Alanine-scanning mutagenesis of the putative RBP-binding region in STRA6 that was identified by random mutagenesis. Glycine and alanine residues were mutated to leucine. A, sequence alignment of the region from different species. Residues where mutations lead to significant loss of vitamin A uptake are indicated by asterisks. B, vitamin A uptake activity from holo-RBP for this series of STRA6 mutants. Mutants with significant loss of vitamin A uptake are indicated by asterisks (D333A, Y336A, G340L, and G342L). WT, wild type.

FIGURE 5.

Characterization of four defective STRA6 mutants identified through alanine-scanning mutagenesis. A, cell surface expression of STRA6 mutants D333A, Y336A, G340L, and G342L. All mutants maintained cell surface expression except D333A. B, quantitation of cell surface expression of the four STRA6 mutants. C, RBP binding activity of the four STRA6 mutants. WT, wild type.

FIGURE 6.

Vitamin A uptake activity from holo-RBP for human STRA6 variants. Human STRA6 variants were produced in both the untagged (gray bars) and Myc-tagged (white bars) human STRA6 background.
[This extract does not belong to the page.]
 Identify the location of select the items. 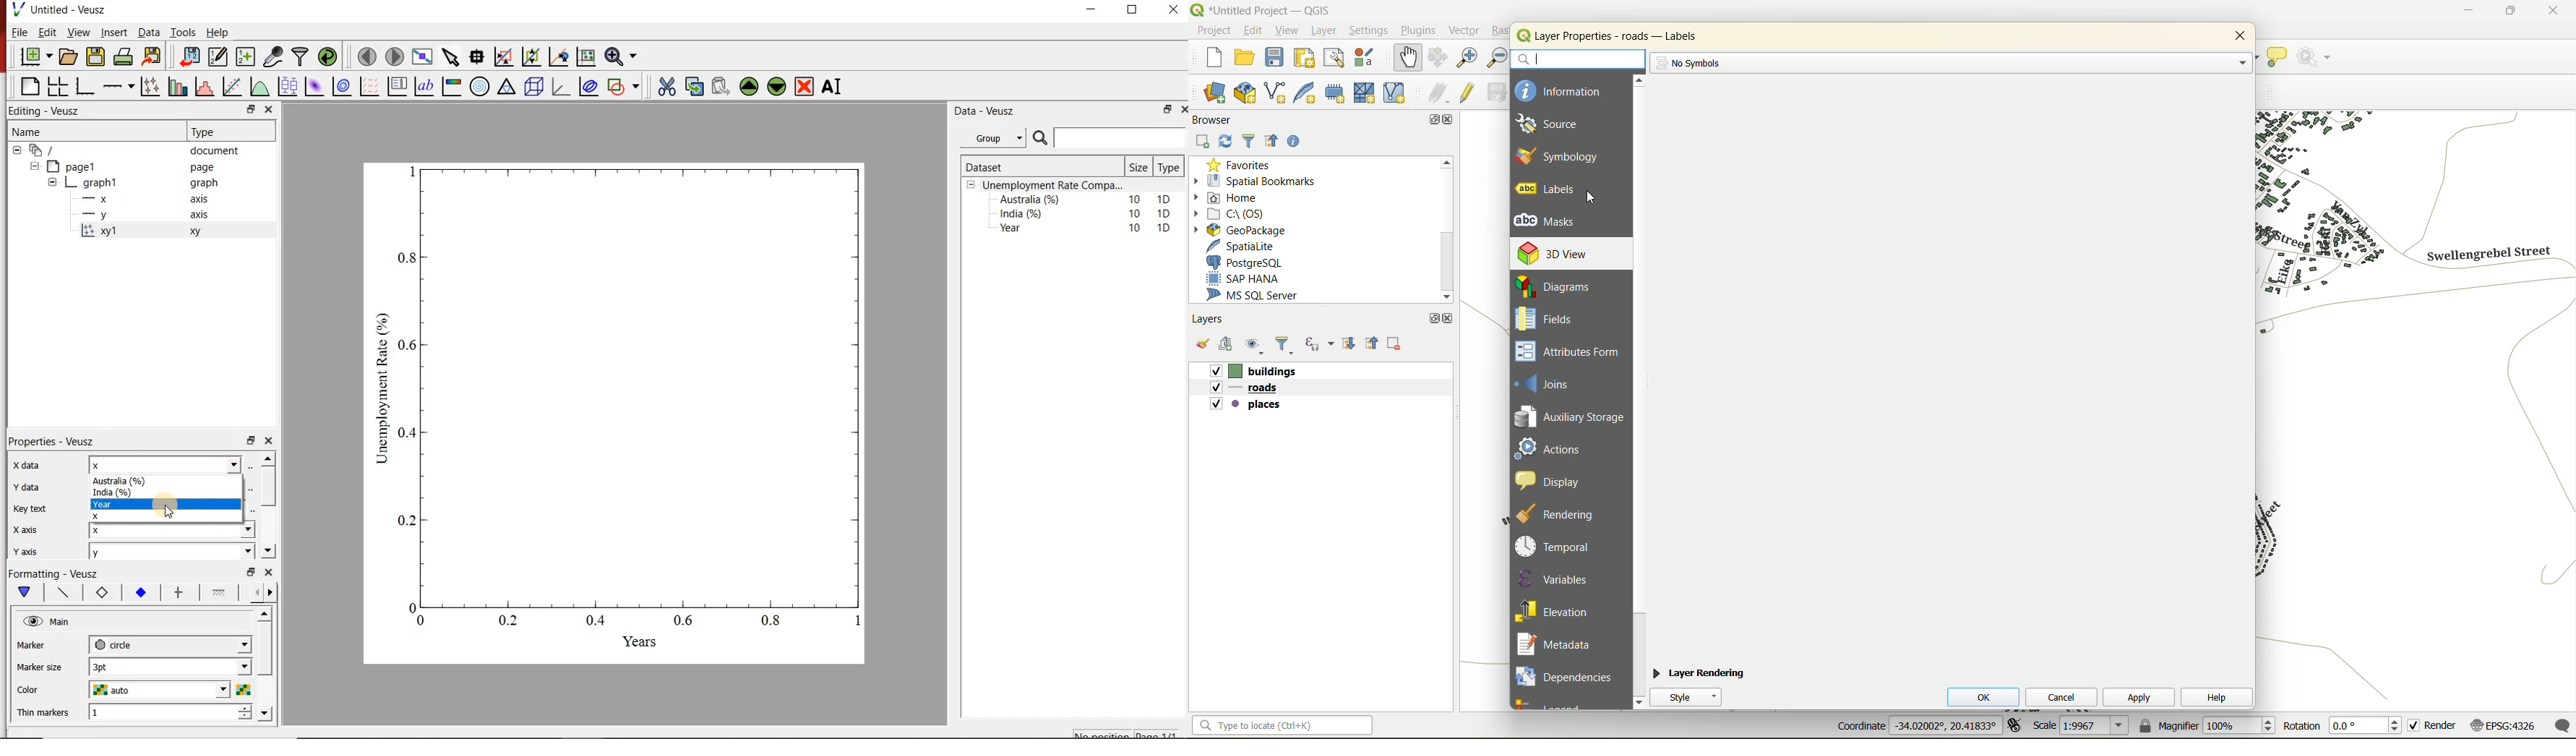
(452, 55).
A, vitamin A uptake activity from holo-RBP of human STRA6 missense mutants associated with birth defects (P90L, P293L, T321P, P90L/T321P, R655C, and T644M). B, vitamin A uptake activity of human STRA6 polymorphisms (D26N, G339S, L517F, and I527M). The activity of wild-type (WT) STRA6 (tagged or untagged) is defined as 100%.

FIGURE 7.

Analysis of protein expression of human STRA6 variants (P90L, T321P, P90L/T321P, P293L, T644M, R655C, and G339S). A, live cell staining of human STRA6 variants to examine cell surface expression (upper panels) and fixed and permeabilized cell staining of human STRA6 variants (lower panels). B, Western blot analysis of the expression of human STRA6 variants. WT, wild type.

FIGURE 8.

Quantitation of cell surface expression and RBP binding activities of human STRA6 variants (P90L, T321P, P90L/T321P, P293L, T644M, R655C, and G339S). A, quantitation of cell surface expression. The expression level of wild-type (WT) STRA6 is defined as 100%. B, RBP binding activities. The activity of wild-type STRA6 is defined as 100%.

FIGURE 9.

Locations of key STRA6 mutations and polymorphisms analyzed in this study in the transmembrane topology model of STRA6. Transmembrane domains are indicated with Roman numerals. Thickened lines mark the region of STRA6 subjected to random mutagenesis. Single bovine STRA6 mutants with severe functional defects (defined as vitamin A uptake activity <10% of the wild type) are shown. The three essential STRA6 residues involved in RBP interaction (Tyr³³⁶, Gly³⁴⁰, and Gly³⁴² in bovine STRA6) are drawn as circled Y, G, and G, respectively. Natural human mutations and polymorphisms are shown in boldface and marked with asterisks (residue numbers according to human STRA6). The residue affected by human polymorphism G339S is equivalent to bovine Gly³⁴⁰ (marked with an asterisk). The diagram of holo-RBP is based on code 1HBP in the Protein Data Bank.